## Items from a data source:

==========

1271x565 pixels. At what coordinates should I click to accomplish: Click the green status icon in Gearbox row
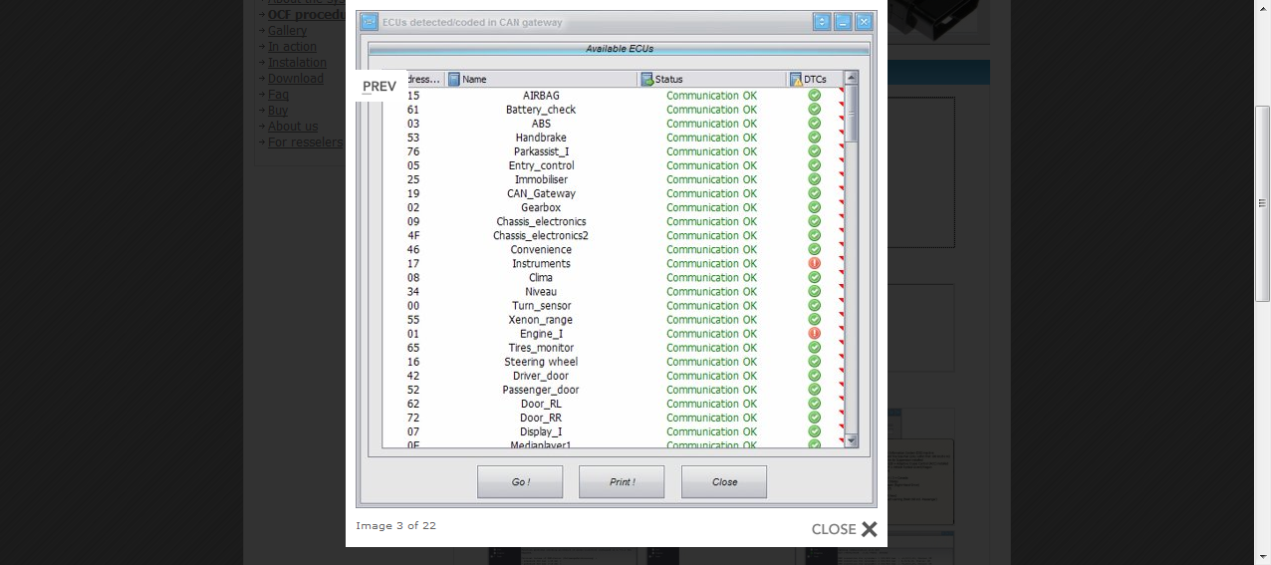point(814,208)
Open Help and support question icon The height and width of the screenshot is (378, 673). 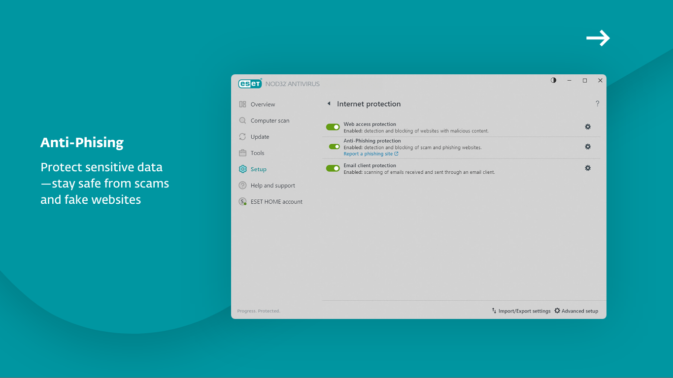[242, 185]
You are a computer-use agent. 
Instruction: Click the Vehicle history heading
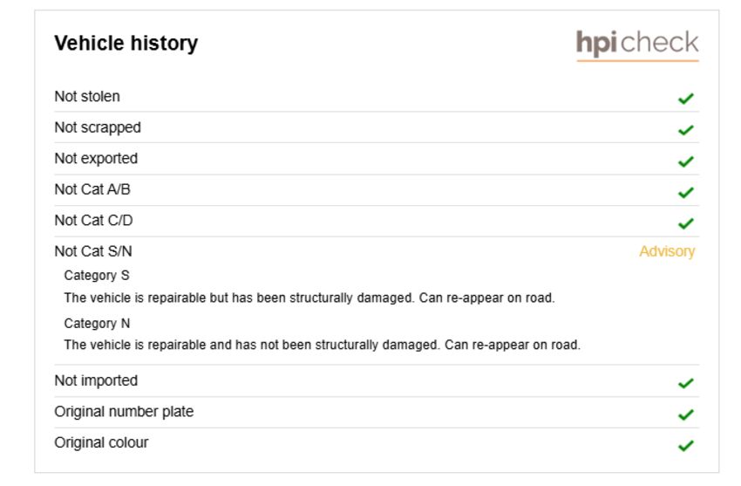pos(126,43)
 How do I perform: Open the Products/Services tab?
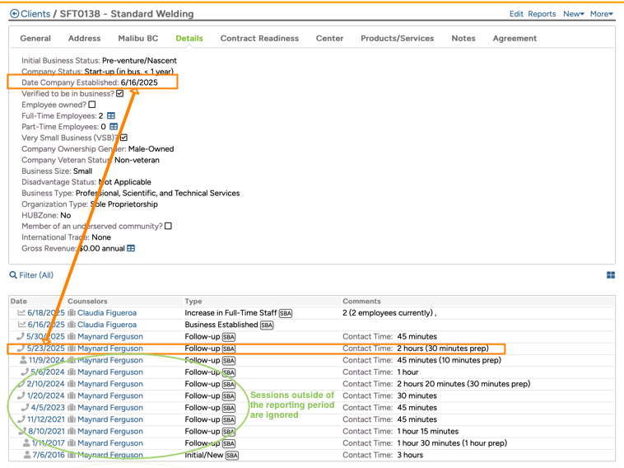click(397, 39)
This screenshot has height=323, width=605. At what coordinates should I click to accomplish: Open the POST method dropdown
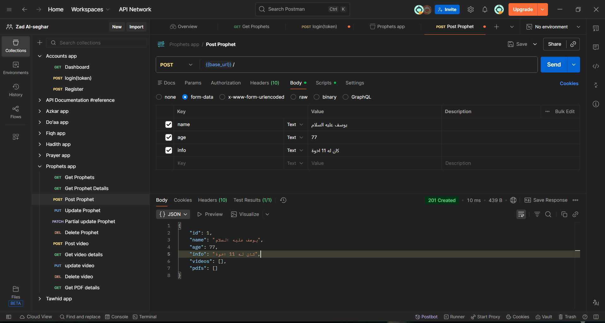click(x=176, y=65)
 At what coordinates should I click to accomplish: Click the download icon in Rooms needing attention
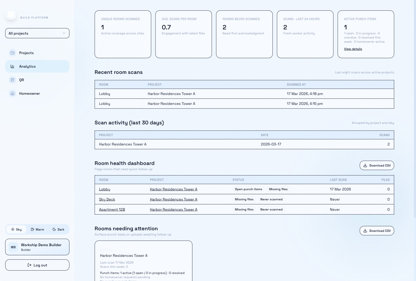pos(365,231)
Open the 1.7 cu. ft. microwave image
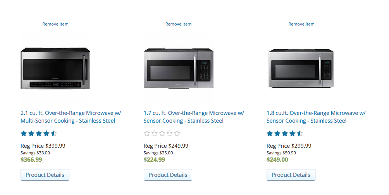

==========

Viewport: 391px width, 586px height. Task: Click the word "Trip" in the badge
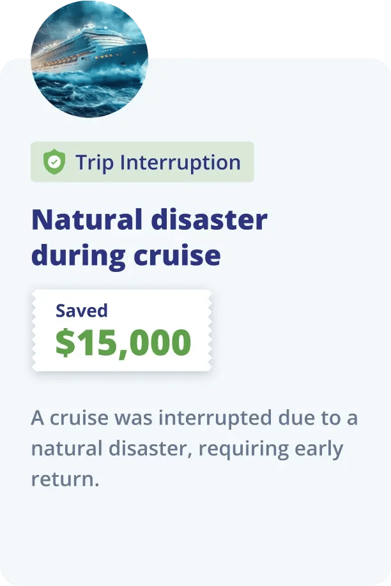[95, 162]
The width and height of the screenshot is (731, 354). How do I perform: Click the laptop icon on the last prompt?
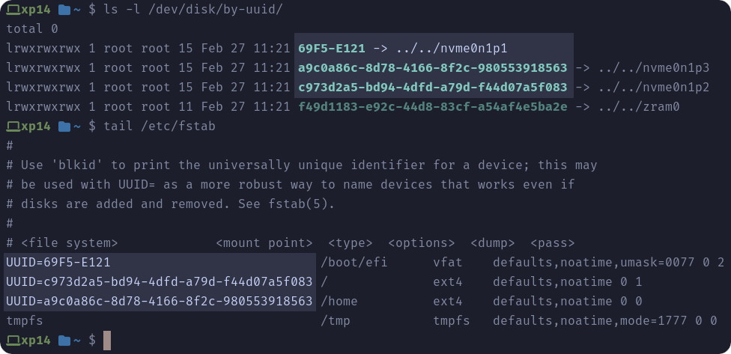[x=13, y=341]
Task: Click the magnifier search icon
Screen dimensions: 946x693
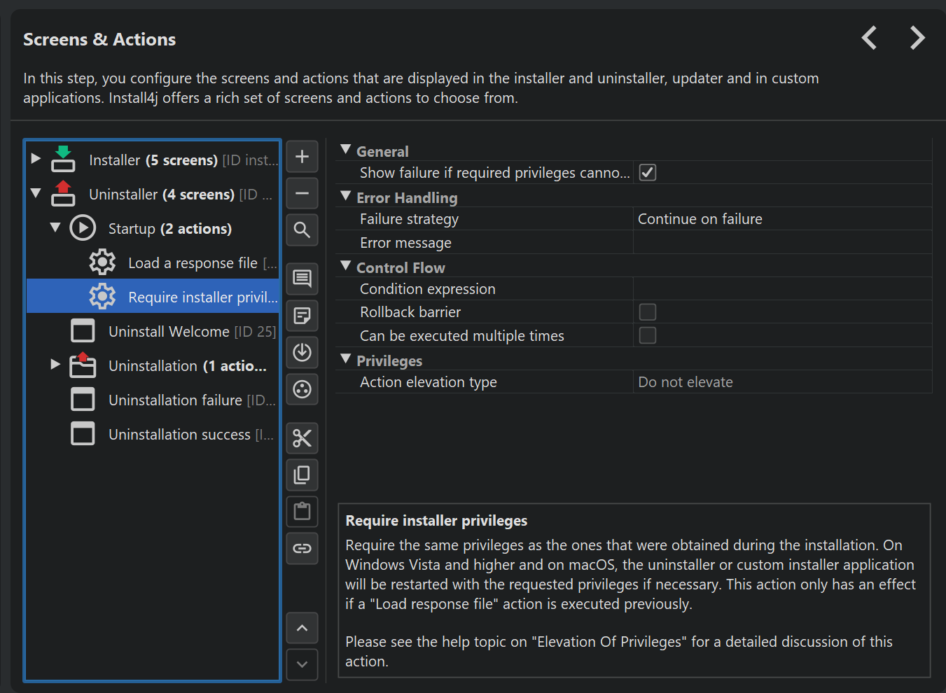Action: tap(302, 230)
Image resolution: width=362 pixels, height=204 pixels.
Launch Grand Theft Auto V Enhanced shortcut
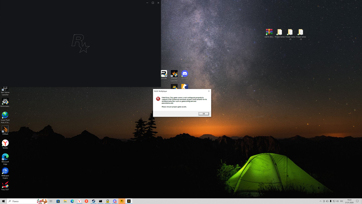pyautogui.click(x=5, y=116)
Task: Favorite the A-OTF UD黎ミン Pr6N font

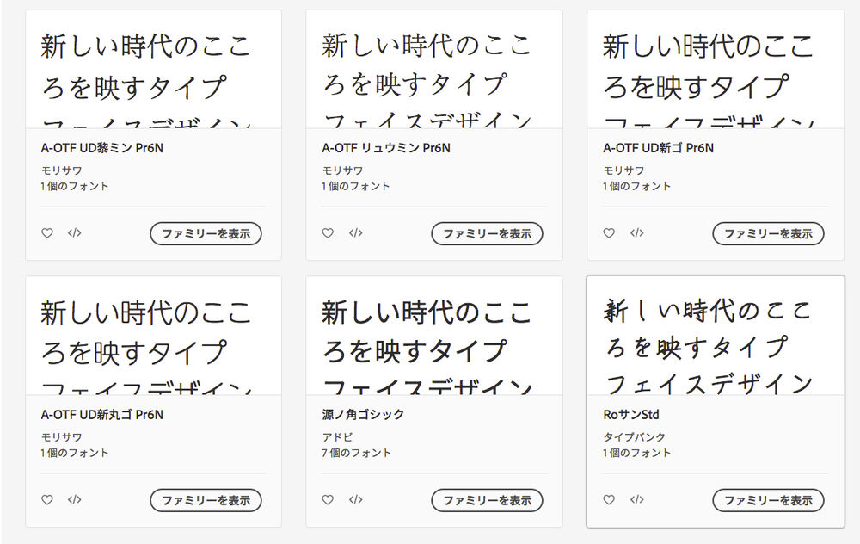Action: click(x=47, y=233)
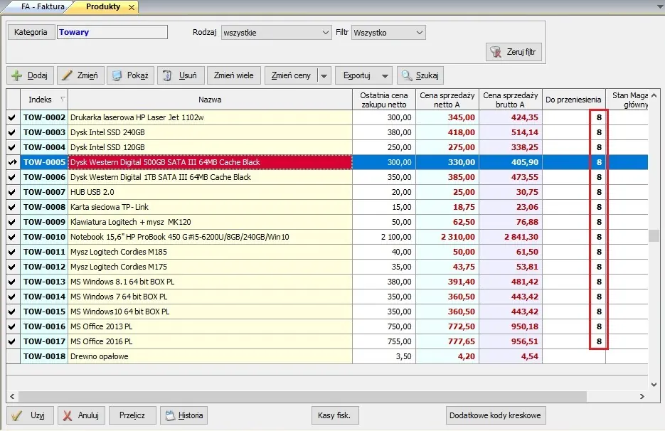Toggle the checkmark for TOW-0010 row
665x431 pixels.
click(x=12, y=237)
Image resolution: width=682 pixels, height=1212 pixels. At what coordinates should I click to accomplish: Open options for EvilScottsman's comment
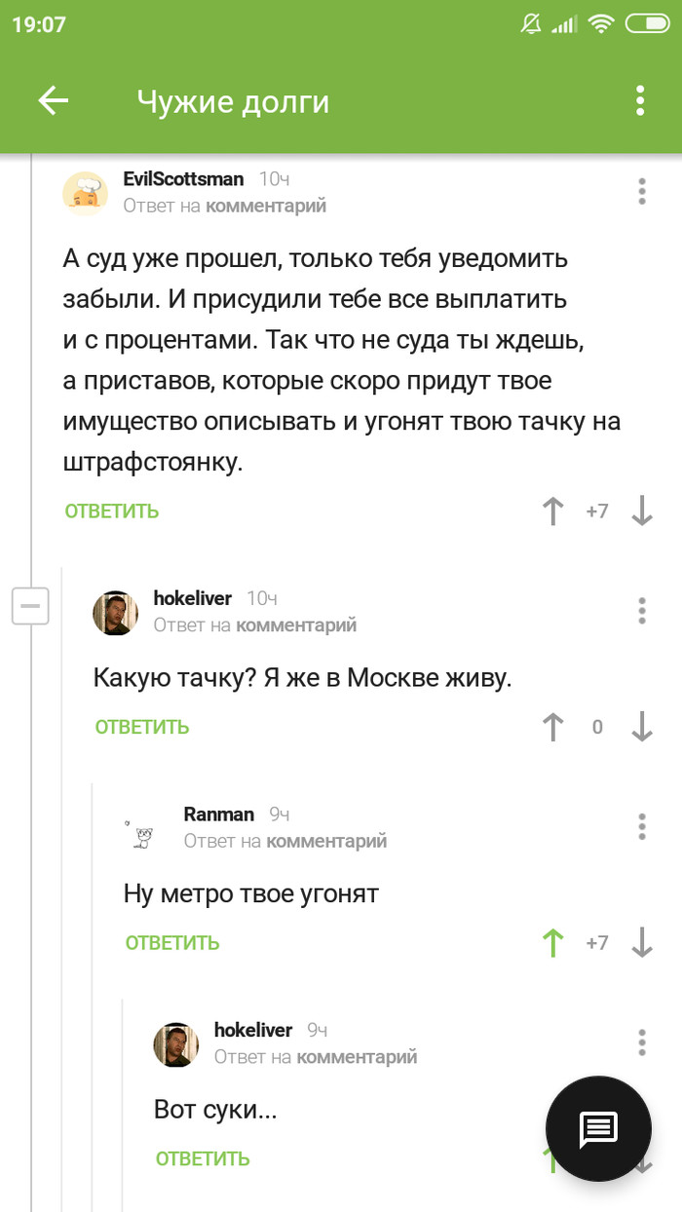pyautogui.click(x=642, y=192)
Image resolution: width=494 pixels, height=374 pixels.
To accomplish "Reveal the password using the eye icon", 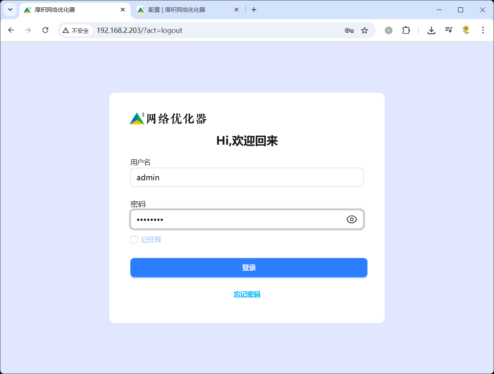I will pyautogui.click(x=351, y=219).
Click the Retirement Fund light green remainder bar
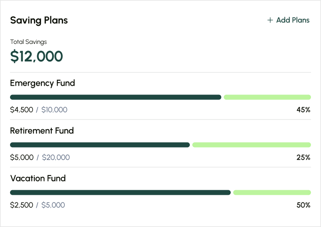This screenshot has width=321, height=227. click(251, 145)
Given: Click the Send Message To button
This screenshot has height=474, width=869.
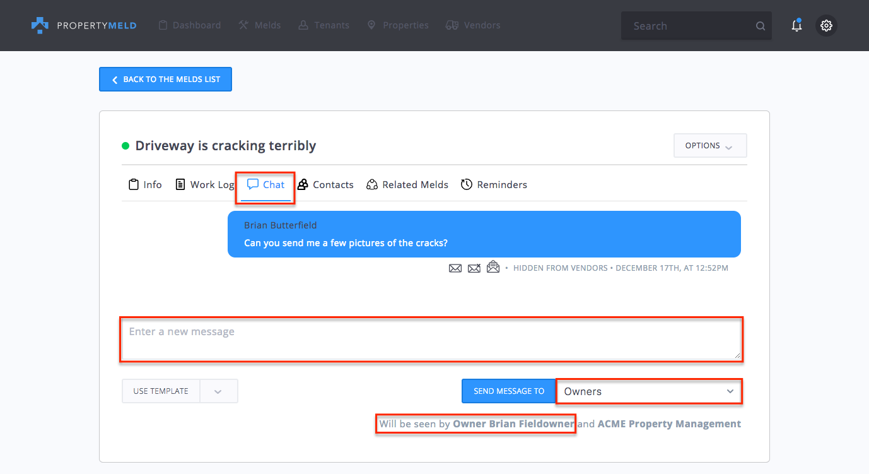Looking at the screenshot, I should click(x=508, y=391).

==========

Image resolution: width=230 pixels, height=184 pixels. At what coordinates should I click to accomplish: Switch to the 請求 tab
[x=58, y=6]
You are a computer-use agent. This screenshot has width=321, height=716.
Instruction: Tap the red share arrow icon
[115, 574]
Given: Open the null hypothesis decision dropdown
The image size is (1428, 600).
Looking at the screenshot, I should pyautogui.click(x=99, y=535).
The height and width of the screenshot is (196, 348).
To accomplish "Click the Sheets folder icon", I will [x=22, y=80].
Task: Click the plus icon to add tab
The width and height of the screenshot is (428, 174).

==========

## WHAT YOU ARE ASKED TO DO:
Show all of the lines above in which "Given" is present.

## RESPONSE:
Given: Click the Send Message To button
Given: Open the null hypothesis decision dropdown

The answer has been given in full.